I’m reading Norbert Elias’ The Civilizing Process, the edition I have being published in 1994, but which is really a compilation of two earlier separate works entitled the History of Manners and State Formation and Civilization both from 1939. It’s a long, involved and complicated book, a detailed historical sociology rivalling Max Weber’s work. At the moment I’m reading his fascinating account of the evolution of the use of table implements like the knife, spoon and fork and their moral implications. He writes that it took centuries from the first appearance of the two pronged fork on the European scene in the early Middle Ages as an implement usually made of gold or silver and strictly used by the upper nobility to its more general use only three centuries later.
Normally I wouldn’t write about a book while still in the process of reading it, but in this case I’m not reviewing his book and it turns out Elias’ analysis provides a great backdrop for something that happened to me today in an elevator. Carolyn and I were rushing around looking for a cash machine in a mall at 555 West 12th Street in Vancouver, BC., not that the location has any particular significance. The same event probably could have happened in a number of similar locations. So what happened was this: We chase around the mall for a bit looking for a cash machine and eventually find one, get some cash and head back to the elevator to get back to the parkade, one floor below. A woman also waited at the elevator. She pushed a stroller into the elevator as the door opened and we all got in, but just before she did that she turned to me and said: “He hasn’t learned yet that it’s impolite to stare at people.” Well, alright. So I asked her, “How old is he?” She replied: “eight months.” At which point, the sociologist in me kicked in and I told her that it was a little too early in his life to be learning manners as complicated as not staring or averting the eyes. She probably thought I was just a nutty old man and left it at that, but she definitely had the old moral wall on her mind. No way was she going to let her son break an inviolable rule of etiquette such as not staring and she just wished she could enforce it on him even at his tender age. At least she didn’t hit him for it.

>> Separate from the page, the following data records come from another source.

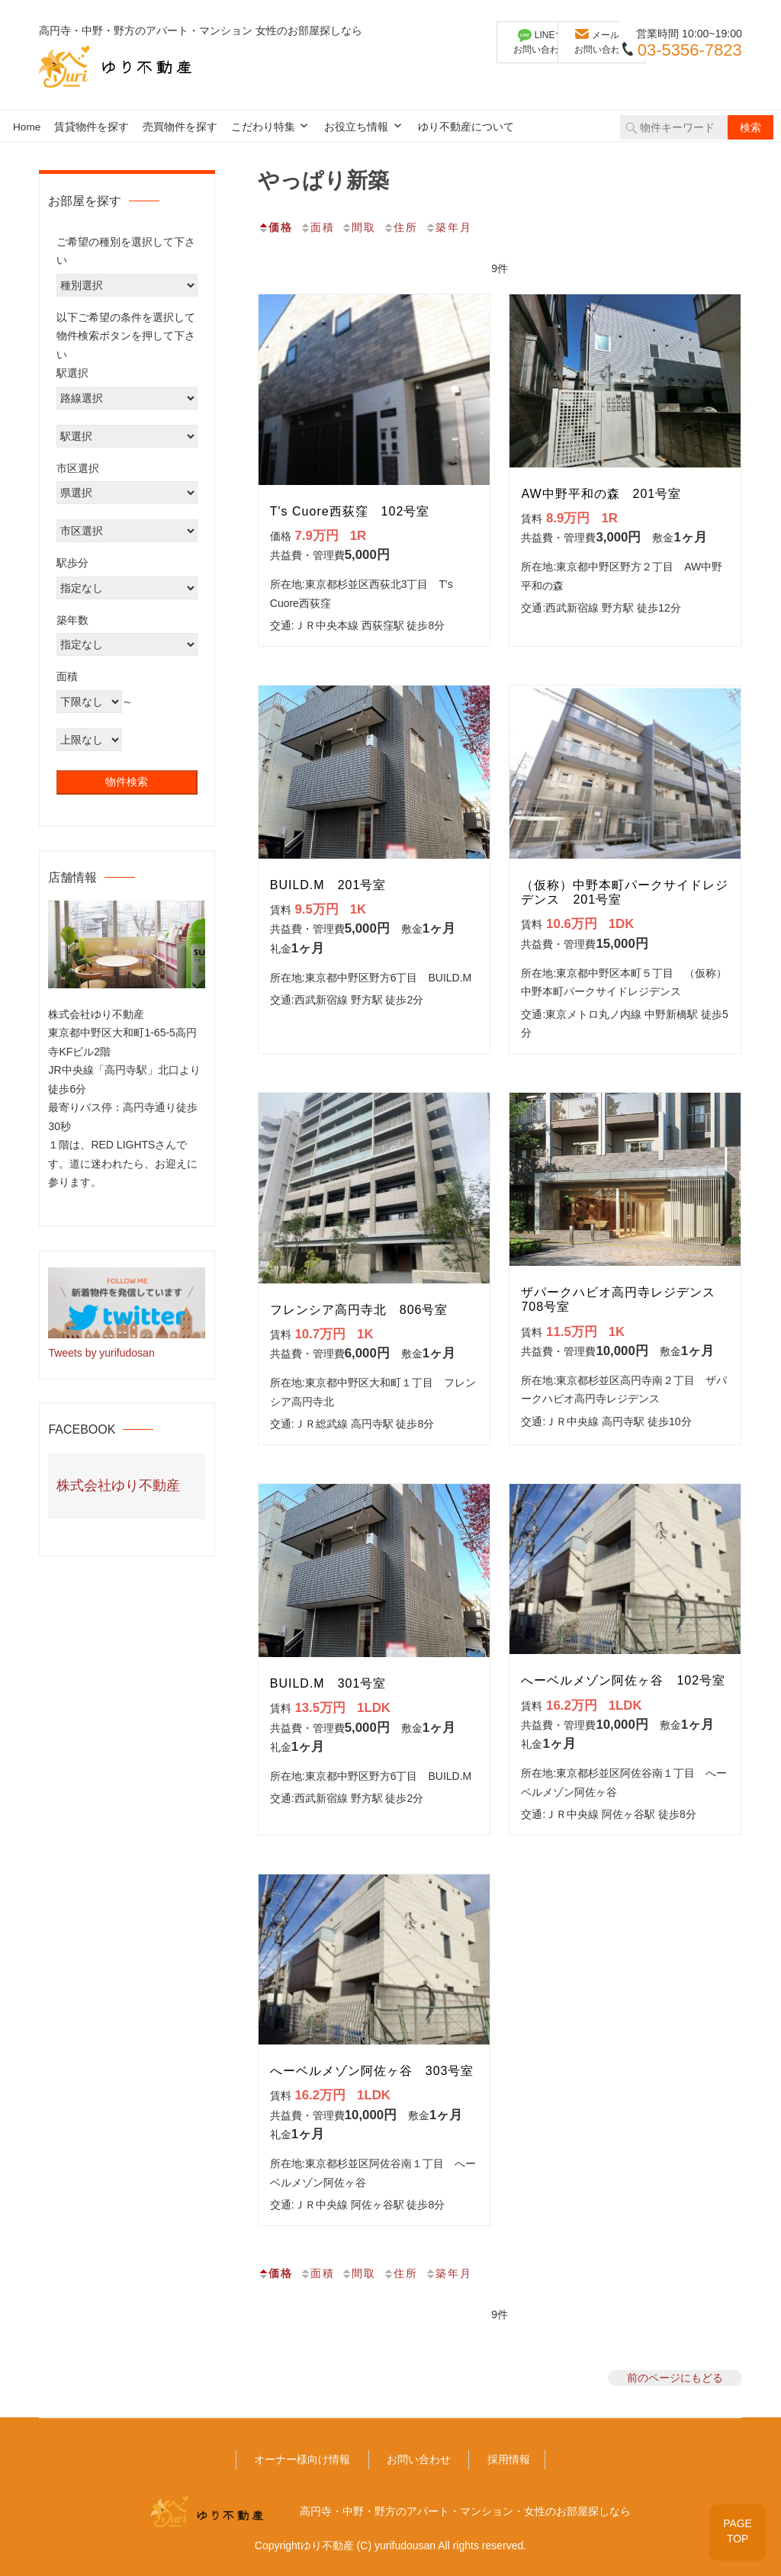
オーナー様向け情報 (302, 2459)
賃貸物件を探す (91, 127)
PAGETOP (736, 2530)
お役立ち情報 (356, 127)
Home (26, 127)
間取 (358, 227)
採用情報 (508, 2459)
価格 (275, 227)
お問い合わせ (419, 2459)
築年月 (448, 227)
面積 (317, 227)
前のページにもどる (675, 2378)
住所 (400, 227)
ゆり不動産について (466, 127)
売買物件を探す (180, 127)
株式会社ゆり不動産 (118, 1485)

Granted, the use of forks has very little in common with not staring at someone when it comes to etiquette. Still, they are both things that ‘are not done.’ That is if you want to be accepted as part of a civilized society. Savages and pagans stare and eat with their fingers, but not civilized people. The study of manners is the study of morality, who is part of my world and who isn’t. We struggle constantly with whether or not we ‘fit in.’ In saying that I’m not breaking any social scientific sound barriers. Sociologists, psychologists and anthropologists have long been interested in manners. They open an impressive window into what we will accept as ‘civilized’ behaviour. Their evolution is key to understanding a multitude of other social relations.
That said, I’m a little concerned for the little tike I met in the stroller on the elevator in the mall at 555 West 12th Avenue in Vancouver. His mother seems to be hyper sensitive to etiquette rule violations. If it’s true that children hear ‘no’ or ‘don’t’ 40,000 times before they enter kindergarten, this little guy might be in for maybe 60 or 70 thousand ‘nos and ‘don’ts.’ By the time he gets to kindergarten, he may be so hemmed in by his mother’s imaginary moral wall that he will have difficulty turning around without scraping an elbow.